In the paper“ZebraLogic: On the Scaling Limits of LLMs for Logical Reasoning”, researchers from the University of Washington, Allen Institute for AI, and Stanford University introduce ZebraLogic, a comprehensive evaluation framework for assessing LLM reasoning performance on logic grid puzzles derived from constraint satisfaction problems (CSPs). This framework enables the generation of puzzles with controllable and quantifiable complexity to study the scaling limits of models such as Llama, o1, and DeepSeek-R1. The study reveals a significant decline in accuracy as problem complexity grows, termed the “curse of complexity,” even with larger models and increased inference-time computation.

Edge LLMs

In a blog post titled “Advances to low-bit quantization enable LLMs on edge devices”, researchers from Microsoft Research discuss how low-bit quantization can enable the deployment of large language models (LLMs) on edge devices by compressing models and reducing memory demands.
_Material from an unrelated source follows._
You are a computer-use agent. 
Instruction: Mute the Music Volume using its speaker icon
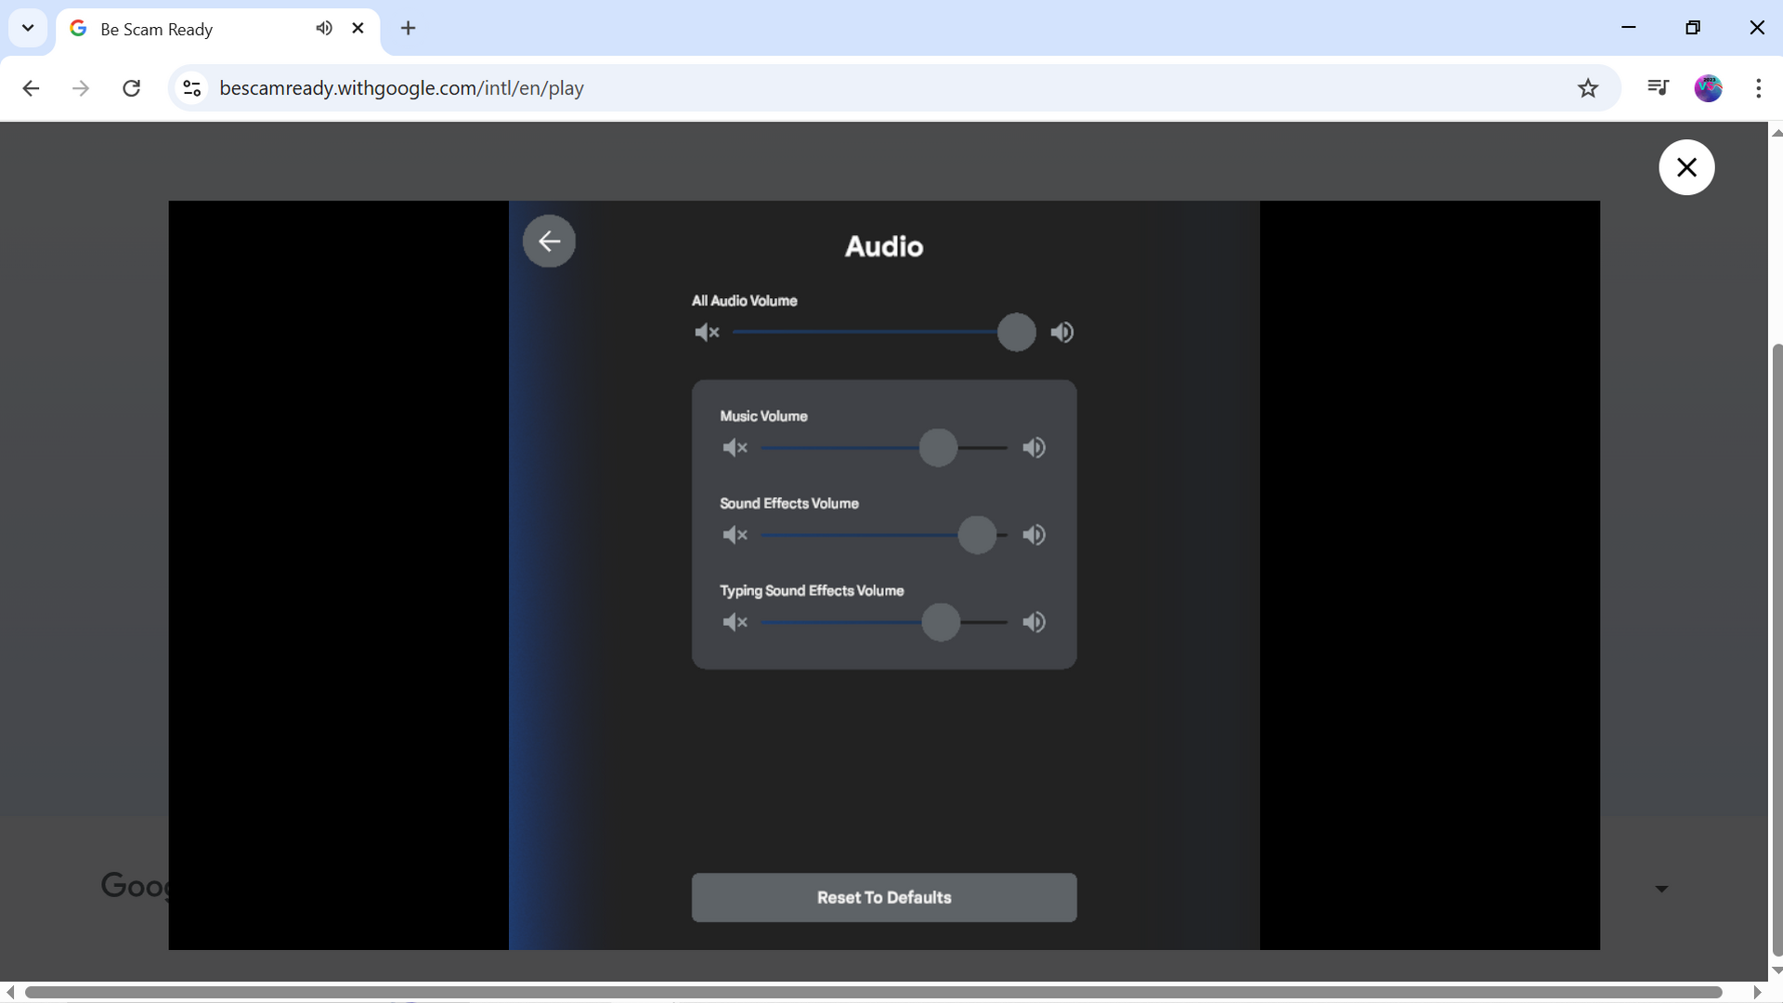[735, 448]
They developed three techniques: Ladder, T-MAC, and LUT Tensor Core, to address challenges in mixed-precision matrix multiplication (mpGEMM) and improve computational efficiency for LLMs on resource-constrained devices. These innovations include a data type compiler, a table lookup method, and a hardware design for low-bit LLM inference.

🤖 AI Tech Releases

Deep Research

OpenAI introduced Deep Research, its AI reasoning agent.

Gemini 2.0 GA

Google made Gemini 2.0 available to all users.

DABStep

Hugging Face open sourced DABStep, a multi step reasoning bechmark consisting of 450 tasks.

🛠 Real World AI

Bug Catching at Meta

Meta shares some of the details behind their LLM solution for bug catching.

Slack AI Performance

Slack shares some of the best practices to maintain the performance of its Slack AI platform.

LLM-Powered Search at Yelp

Yelp discusses the use of LLM for its search capabilities.